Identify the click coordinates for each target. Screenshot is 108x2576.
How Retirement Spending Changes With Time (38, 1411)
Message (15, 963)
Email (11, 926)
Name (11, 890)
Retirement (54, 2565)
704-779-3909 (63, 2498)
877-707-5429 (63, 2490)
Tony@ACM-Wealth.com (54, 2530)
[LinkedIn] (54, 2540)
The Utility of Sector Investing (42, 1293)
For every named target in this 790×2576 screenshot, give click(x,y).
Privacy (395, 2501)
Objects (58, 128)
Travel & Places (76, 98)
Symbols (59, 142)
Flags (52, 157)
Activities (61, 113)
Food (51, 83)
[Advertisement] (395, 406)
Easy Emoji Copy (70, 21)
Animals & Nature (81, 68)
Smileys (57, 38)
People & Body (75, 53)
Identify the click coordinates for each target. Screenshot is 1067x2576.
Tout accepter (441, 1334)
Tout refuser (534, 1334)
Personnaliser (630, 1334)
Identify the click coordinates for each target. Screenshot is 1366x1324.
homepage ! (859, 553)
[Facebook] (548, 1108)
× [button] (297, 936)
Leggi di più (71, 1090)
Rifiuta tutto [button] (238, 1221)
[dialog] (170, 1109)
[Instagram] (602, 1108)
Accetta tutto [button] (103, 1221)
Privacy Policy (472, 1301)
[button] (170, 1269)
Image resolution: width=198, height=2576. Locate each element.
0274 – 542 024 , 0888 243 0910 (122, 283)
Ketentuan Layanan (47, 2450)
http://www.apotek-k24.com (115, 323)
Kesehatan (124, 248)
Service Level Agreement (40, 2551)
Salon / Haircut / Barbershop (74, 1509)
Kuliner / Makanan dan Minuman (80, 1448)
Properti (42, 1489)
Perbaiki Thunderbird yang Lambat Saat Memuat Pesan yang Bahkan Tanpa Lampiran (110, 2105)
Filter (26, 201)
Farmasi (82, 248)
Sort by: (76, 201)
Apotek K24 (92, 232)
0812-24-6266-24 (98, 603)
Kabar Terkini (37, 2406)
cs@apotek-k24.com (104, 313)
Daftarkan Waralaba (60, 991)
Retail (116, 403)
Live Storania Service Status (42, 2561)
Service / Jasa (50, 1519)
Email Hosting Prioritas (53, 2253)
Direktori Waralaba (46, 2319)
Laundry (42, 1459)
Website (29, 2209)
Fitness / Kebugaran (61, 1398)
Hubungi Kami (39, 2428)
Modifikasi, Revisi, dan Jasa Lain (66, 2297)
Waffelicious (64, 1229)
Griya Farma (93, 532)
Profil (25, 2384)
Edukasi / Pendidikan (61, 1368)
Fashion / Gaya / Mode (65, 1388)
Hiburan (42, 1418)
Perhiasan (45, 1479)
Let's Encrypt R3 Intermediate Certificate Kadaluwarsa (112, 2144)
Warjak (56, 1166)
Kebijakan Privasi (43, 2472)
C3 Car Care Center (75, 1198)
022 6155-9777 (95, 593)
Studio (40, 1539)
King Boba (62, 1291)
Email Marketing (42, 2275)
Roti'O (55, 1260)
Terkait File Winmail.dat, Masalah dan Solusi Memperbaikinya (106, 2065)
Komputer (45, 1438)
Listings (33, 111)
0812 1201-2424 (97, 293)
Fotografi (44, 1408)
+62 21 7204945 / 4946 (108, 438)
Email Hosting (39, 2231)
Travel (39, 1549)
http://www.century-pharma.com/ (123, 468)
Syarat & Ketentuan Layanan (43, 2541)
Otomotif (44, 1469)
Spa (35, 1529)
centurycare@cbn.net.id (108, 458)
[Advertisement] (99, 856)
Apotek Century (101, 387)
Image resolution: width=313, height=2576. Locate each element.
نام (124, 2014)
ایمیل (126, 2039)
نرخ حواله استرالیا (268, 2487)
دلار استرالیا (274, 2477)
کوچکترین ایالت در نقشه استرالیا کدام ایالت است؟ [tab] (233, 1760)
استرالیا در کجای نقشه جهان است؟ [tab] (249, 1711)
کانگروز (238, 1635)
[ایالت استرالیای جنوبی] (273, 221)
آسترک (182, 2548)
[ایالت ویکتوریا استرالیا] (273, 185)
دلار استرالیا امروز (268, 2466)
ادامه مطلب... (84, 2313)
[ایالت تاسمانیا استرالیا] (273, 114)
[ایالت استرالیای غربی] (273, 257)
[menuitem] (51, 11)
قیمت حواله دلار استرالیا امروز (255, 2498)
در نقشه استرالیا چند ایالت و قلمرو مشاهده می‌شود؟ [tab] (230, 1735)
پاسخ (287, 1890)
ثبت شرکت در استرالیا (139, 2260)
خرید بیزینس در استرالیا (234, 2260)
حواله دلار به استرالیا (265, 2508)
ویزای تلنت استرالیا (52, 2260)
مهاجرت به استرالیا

○ ○ ○ ○ ○

▶ **EXERCISE GOAL**
Beginning at the line with "http://www.apotek-k24.com (115, 323)" and stopping after the line with "Laundry (42, 1459)", please write out every line of the data above exactly and nothing else.

▶ **SOLUTION TO THIS TASK**
http://www.apotek-k24.com (115, 323)
Kesehatan (124, 248)
Service Level Agreement (40, 2551)
Salon / Haircut / Barbershop (74, 1509)
Kuliner / Makanan dan Minuman (80, 1448)
Properti (42, 1489)
Perbaiki Thunderbird yang Lambat Saat Memuat Pesan yang Bahkan Tanpa Lampiran (110, 2105)
Filter (26, 201)
Farmasi (82, 248)
Sort by: (76, 201)
Apotek K24 (92, 232)
0812-24-6266-24 (98, 603)
Kabar Terkini (37, 2406)
cs@apotek-k24.com (104, 313)
Daftarkan Waralaba (60, 991)
Retail (116, 403)
Live Storania Service Status (42, 2561)
Service / Jasa (50, 1519)
Email Hosting Prioritas (53, 2253)
Direktori Waralaba (46, 2319)
Laundry (42, 1459)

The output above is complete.